Constitutional provisions should not be so interpreted as to impose unreasonable requirements upon municipalities for the specification of its officials' duties with regard to functions that are necessarily discretionary. An ordinance that attempted to define in detail what "traffic impact" is would either be so technical as to be unworkable or would fall short of being sufficiently comprehensive.
Nor do we find the application of Section V by the city engineer to be unconstitutional. In this case the city engineer *1093 insisted that a traffic survey be made by appellants to assist him in determining the traffic impact. The proposed project encompassed 410,000 square feet of leaseable area, more area than existed in all of "downtown" Missoula at that time, with three major tenants and approximately 50 specialty shops and stores within a climatically controlled and covered mall. Paved and lighted parking for in excess of 2,800 cars was planned. The project was in the vicinity of a school, another major shopping center, and two major thoroughfares. It is not unreasonable that the city engineer felt the necessity for some kind of survey to determine traffic impact. On the contrary, it would seem he would be remiss in not doing so. To forbid the city engineer to require a traffic survey under the circumstances present here would be to forbid him to carry out the responsibility given him under the ordinance and to forbid the City to carry out the responsibility it has under Montana law to protect the safety and welfare of its citizens.

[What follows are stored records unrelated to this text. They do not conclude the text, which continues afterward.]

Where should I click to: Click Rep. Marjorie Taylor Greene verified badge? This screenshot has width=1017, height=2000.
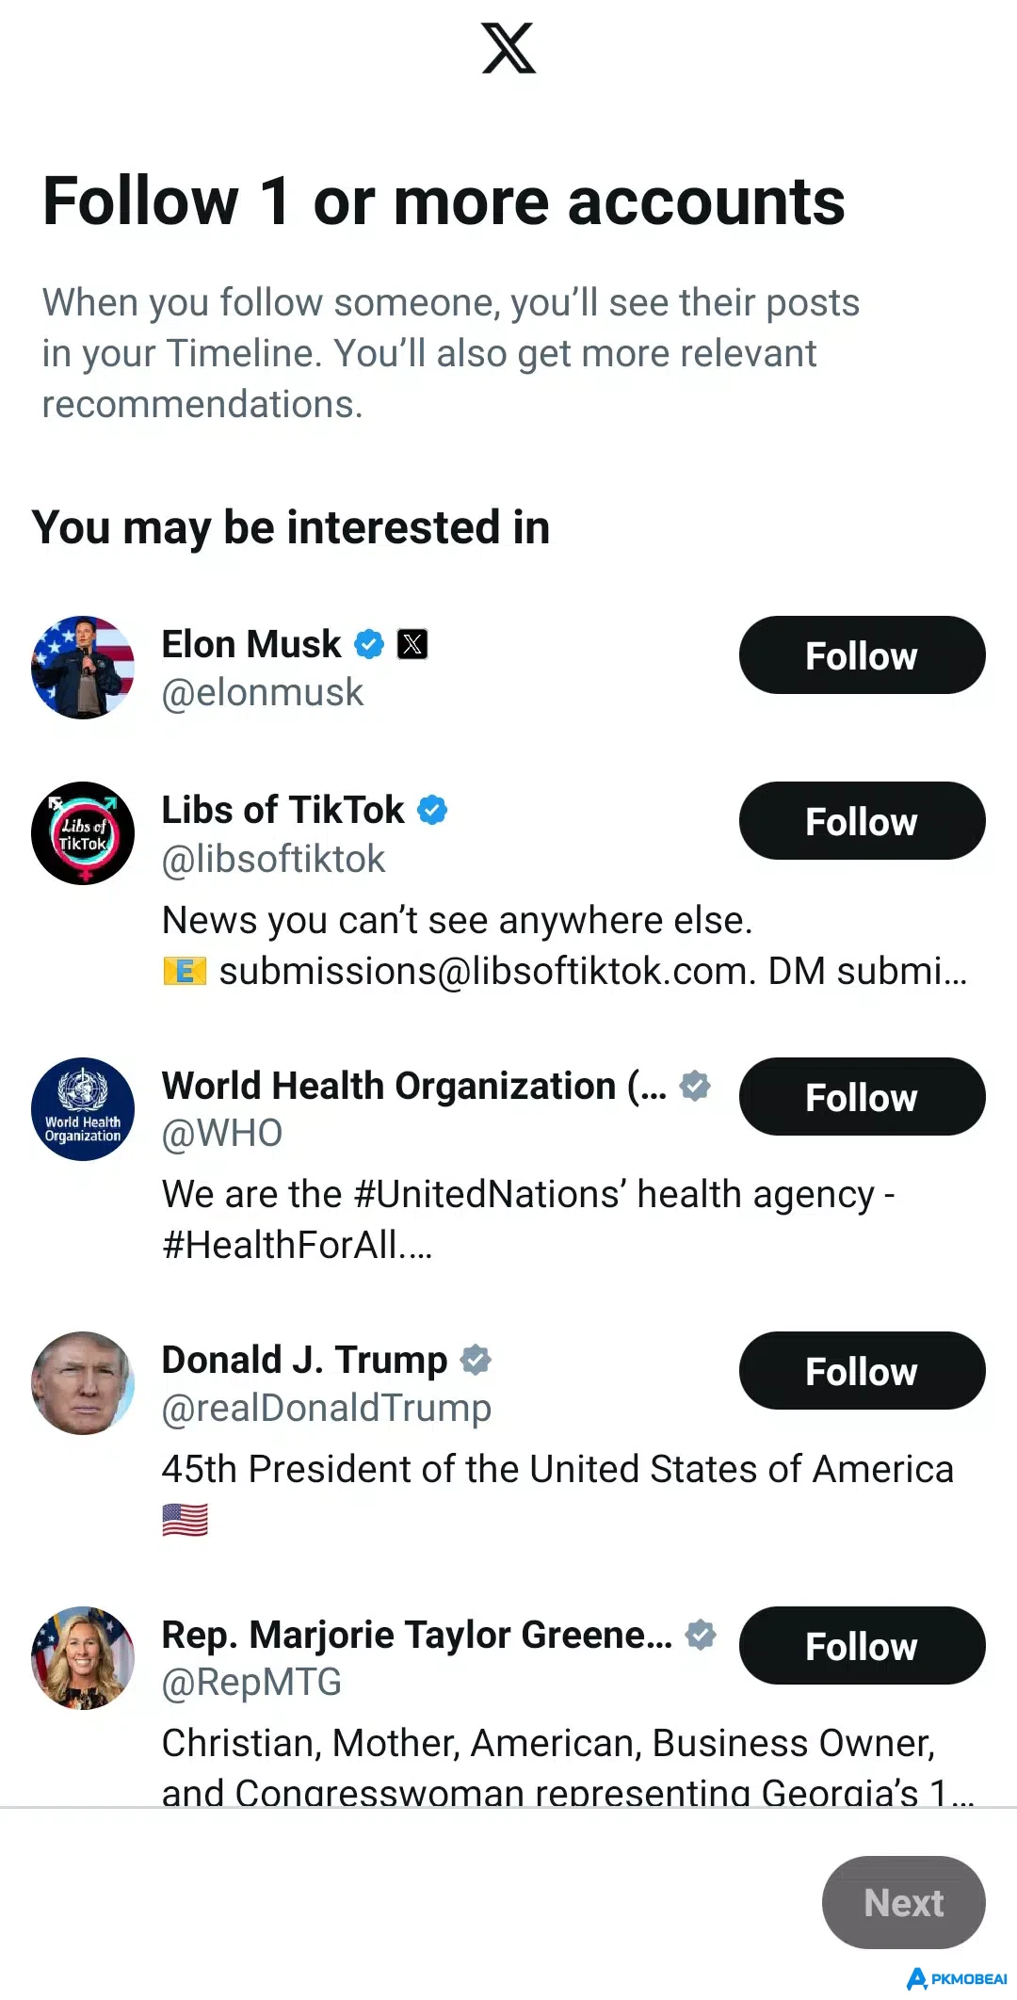701,1635
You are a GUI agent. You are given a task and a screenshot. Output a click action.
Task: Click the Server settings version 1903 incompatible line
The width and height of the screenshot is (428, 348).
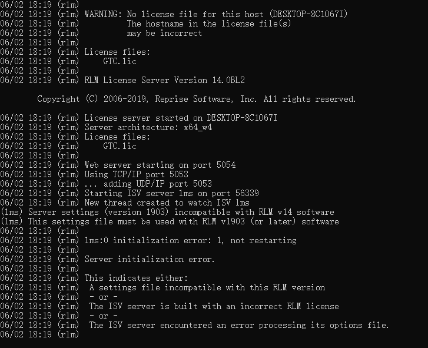click(x=167, y=212)
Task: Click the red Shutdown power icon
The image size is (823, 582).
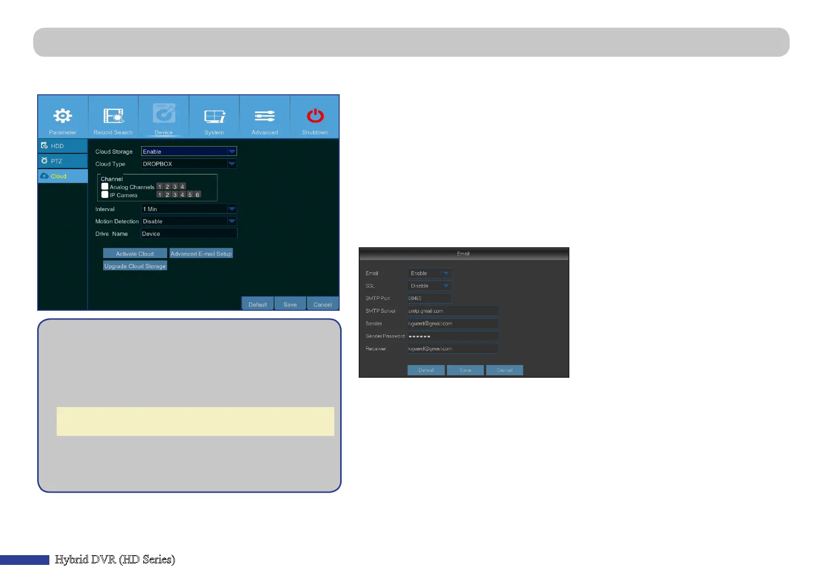Action: (315, 116)
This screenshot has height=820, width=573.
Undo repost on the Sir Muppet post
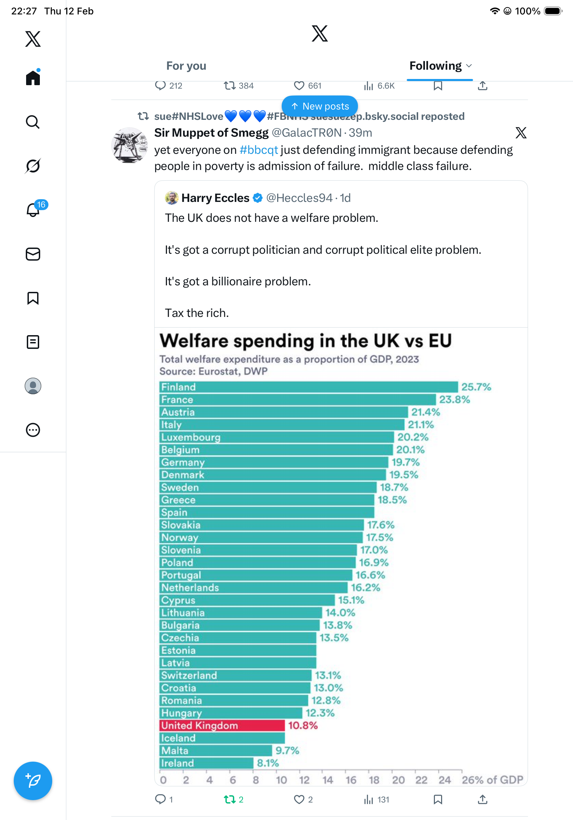point(230,799)
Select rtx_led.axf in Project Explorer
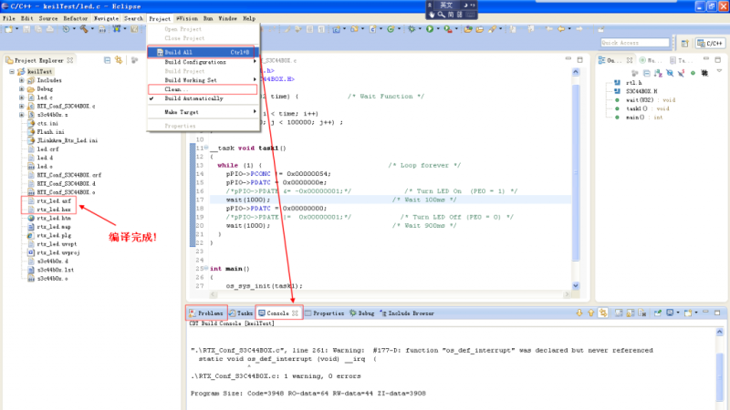The image size is (730, 410). (53, 200)
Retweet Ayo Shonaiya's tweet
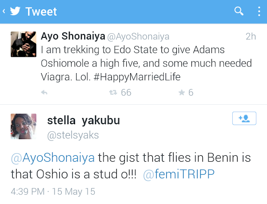Viewport: 267px width, 204px height. [112, 93]
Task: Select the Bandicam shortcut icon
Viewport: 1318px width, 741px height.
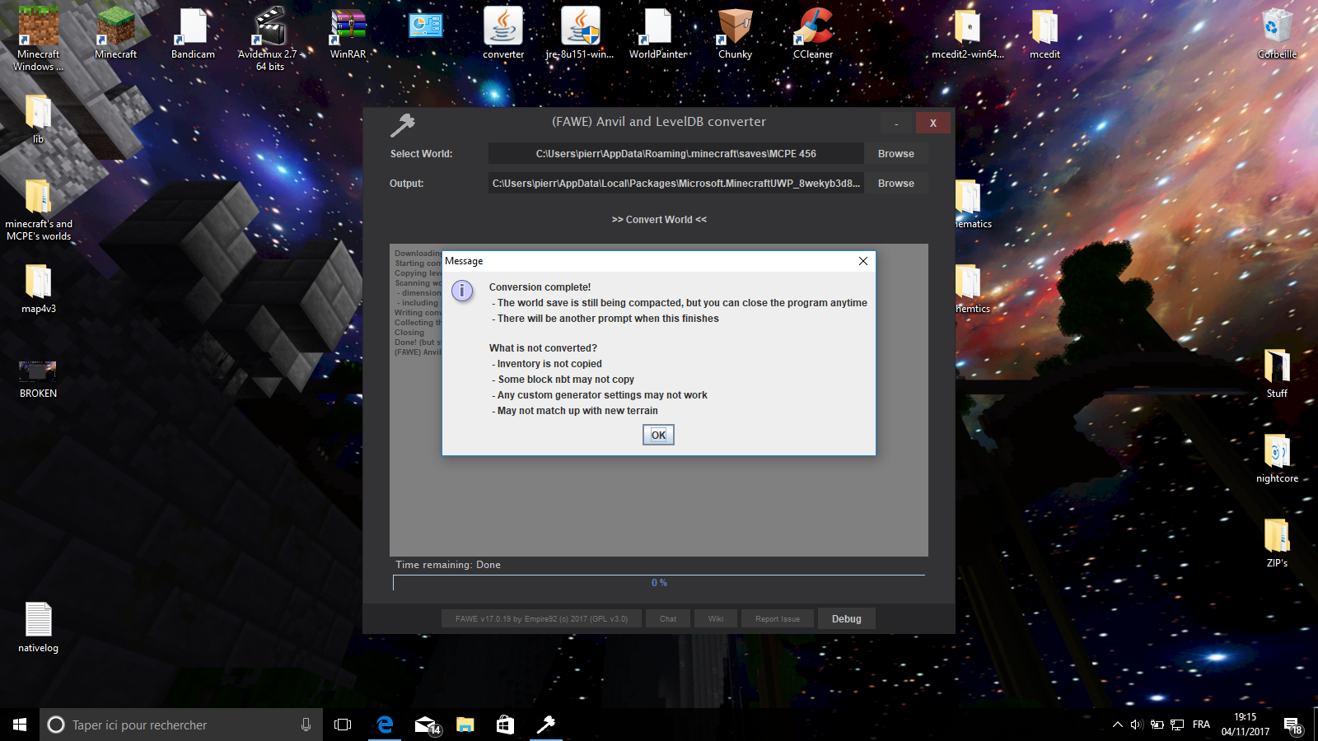Action: tap(193, 34)
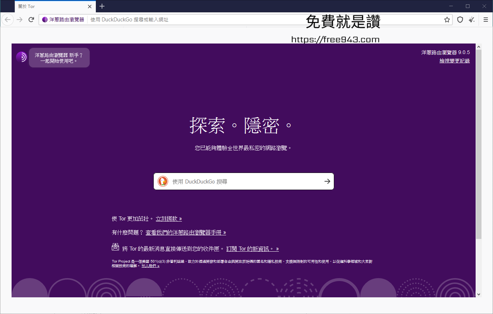Reload the current page
This screenshot has width=493, height=314.
point(31,20)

Finally, appellants ask this Court to apply the doctrine of estoppel against the City of Missoula, and on such basis order the City to reissue the building permit and issue the parking permit.
Several facts are pertinent: On August 31, 1973, the city building inspector advised Mr. Boone, attorney for appellants, by letter "As to using the now zoned PUD to the north of this project, for a parking lot I would not be able to answer." On September 26, 1973, the building inspector further advised Mr. Boone:
"As you know, a portion of the property located to the North of the project is zoned `PUD'. While this zoning is applicable to the specific project proposed by Mr. William Curran of Curran Construction Co., Inc. I have been advised by the City Attorney that this area which is zoned `PUD' is to be used for parking purposes in connection with the shopping center. A copy of the letter by Fred C. Root, City Attorney for the City of Missoula is attached for your information."
The city attorney's letter referred to, dated September 25, 1973, states in part:
"You have requested my opinion as to whether you may authorize the building of a structure which qualifies under C-I or C-II zoning ordinances and which building would be adjacent to an area zoned P-U-D and allow the builders to use a portion of the P-U-D zoned area for a parking lot.
"Your question predisposes that both areas are in a single ownership. Where this situation exists, you may authorize such a structure and permit the builder to use an area in the P-U-D zone to meet the parking requirements of the structure."
On October 15, 1973, Mr. Boone appeared and participated on behalf of appellants at the city council meeting which culminated in the passage of the resolution of intention to rezone the area, which carried 9 to 1, with one member absent and another not voting. It will be recalled the building permit was issued November 2, 1973, (without the parking permit being approved) and the city council ordered it revoked on November 5, 1973.
To summarize, Mr. Boone, appellants' attorney and presumably their agent, was advised by the City on August 31 that it was unknown as to whether the P.U.D. area could be used for parking. He was advised on September 25 that in the opinion of the city attorney if both the commercial area and the P.U.D. area were in single ownership the building inspector could permit the builder to use the P.U.D. area to meet parking requirements, nothing whatever was said about complying with zoning ordinances and building codes. On October 15 Mr. Boone was made personally aware that the city council did not approve of the commercial development and intended to rezone the area to residential. A Saturday and a Sunday passed between the time the building permit was issued and *1094 the time it was revoked. There is no evidence of any change in appellants' position over that weekend.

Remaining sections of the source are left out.